Your instructions:
In the data below, find the lines containing "each" and say how many there are, nothing more.

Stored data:
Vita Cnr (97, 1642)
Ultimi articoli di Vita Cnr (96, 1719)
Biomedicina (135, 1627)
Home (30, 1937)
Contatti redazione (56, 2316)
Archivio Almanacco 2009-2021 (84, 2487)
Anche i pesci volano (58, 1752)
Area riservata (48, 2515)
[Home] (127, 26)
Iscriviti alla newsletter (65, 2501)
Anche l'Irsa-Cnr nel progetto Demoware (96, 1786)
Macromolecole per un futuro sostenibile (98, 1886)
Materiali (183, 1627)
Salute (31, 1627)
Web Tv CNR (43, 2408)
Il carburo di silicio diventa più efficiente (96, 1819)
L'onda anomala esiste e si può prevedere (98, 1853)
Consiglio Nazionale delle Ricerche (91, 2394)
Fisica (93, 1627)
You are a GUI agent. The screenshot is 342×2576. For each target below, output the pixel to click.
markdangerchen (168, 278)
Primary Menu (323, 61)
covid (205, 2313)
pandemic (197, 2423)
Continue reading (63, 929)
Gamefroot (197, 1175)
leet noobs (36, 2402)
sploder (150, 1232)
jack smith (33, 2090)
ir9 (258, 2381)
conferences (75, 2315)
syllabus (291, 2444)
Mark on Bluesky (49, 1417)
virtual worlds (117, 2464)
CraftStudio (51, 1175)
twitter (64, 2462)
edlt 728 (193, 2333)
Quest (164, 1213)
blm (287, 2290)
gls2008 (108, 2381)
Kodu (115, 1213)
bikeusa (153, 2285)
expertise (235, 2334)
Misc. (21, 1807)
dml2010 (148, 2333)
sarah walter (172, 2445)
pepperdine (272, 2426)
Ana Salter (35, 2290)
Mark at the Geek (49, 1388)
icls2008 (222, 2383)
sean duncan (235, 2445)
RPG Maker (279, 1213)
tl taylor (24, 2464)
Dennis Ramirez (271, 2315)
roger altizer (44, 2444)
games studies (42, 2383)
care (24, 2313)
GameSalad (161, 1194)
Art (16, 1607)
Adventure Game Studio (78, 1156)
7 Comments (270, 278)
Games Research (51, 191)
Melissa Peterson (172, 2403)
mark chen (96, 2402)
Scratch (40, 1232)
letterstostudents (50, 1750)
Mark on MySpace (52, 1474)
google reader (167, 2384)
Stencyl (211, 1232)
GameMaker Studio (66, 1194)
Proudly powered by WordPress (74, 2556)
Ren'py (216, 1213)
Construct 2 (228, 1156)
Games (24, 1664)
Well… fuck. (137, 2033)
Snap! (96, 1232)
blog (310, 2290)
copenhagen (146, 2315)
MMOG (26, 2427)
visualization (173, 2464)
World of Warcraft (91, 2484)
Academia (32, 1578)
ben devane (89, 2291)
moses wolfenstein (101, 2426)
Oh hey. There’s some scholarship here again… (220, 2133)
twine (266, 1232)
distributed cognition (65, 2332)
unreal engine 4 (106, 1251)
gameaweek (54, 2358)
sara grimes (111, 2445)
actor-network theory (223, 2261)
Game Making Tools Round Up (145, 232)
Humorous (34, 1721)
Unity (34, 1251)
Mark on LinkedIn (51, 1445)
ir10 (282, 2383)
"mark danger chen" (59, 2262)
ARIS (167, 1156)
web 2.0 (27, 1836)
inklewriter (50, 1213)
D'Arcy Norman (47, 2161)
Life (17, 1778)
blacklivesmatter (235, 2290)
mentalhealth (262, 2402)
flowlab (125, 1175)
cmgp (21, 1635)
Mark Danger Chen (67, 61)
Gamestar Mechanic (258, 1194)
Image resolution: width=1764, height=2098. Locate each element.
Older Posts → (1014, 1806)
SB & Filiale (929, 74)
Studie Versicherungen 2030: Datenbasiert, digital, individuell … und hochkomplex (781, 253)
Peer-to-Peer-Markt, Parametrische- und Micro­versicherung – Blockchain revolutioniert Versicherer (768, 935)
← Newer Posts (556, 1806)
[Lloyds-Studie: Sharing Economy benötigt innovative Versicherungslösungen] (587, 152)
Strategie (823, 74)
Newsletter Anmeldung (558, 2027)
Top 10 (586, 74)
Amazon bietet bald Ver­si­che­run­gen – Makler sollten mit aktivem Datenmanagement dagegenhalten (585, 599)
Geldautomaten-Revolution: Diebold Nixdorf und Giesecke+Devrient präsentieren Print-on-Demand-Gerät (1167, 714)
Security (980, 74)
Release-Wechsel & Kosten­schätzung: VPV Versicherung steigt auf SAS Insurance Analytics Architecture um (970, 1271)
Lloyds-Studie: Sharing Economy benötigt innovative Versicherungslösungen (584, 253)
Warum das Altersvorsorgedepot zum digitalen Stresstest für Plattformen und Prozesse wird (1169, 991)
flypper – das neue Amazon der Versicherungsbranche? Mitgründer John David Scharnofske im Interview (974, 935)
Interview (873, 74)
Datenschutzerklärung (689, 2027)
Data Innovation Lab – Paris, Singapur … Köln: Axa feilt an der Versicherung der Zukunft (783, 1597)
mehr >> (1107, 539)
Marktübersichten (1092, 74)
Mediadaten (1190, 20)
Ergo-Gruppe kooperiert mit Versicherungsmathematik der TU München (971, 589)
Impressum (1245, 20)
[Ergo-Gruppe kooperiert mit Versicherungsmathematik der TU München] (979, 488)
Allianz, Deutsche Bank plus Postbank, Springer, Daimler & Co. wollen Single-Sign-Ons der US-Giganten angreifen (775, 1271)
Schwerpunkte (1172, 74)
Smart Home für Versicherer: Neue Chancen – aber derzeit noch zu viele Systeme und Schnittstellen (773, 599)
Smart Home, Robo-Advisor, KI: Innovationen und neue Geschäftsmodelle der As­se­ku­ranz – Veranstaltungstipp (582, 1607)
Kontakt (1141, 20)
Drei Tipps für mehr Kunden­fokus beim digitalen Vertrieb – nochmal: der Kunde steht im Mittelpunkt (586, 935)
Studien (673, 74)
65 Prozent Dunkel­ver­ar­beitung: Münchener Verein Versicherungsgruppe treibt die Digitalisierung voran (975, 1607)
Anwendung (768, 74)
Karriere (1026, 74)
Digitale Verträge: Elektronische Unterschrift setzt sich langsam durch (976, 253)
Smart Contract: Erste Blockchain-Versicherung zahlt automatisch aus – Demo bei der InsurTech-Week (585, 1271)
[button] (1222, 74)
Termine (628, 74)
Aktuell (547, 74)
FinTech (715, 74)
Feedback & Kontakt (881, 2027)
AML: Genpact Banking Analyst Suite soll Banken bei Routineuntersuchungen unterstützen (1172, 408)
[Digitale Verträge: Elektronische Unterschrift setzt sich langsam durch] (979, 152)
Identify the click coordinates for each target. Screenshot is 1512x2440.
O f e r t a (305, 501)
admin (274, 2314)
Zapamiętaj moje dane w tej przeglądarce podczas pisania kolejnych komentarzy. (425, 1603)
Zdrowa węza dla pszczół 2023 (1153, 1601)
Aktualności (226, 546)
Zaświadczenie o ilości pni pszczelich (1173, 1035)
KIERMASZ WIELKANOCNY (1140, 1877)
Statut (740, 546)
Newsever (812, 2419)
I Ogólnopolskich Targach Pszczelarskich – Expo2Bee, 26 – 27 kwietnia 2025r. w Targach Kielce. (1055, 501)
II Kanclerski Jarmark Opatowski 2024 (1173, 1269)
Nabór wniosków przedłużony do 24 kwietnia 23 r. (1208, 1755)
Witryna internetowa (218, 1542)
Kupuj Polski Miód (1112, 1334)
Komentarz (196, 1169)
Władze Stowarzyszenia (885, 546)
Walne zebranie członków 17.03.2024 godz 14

Expected output:
3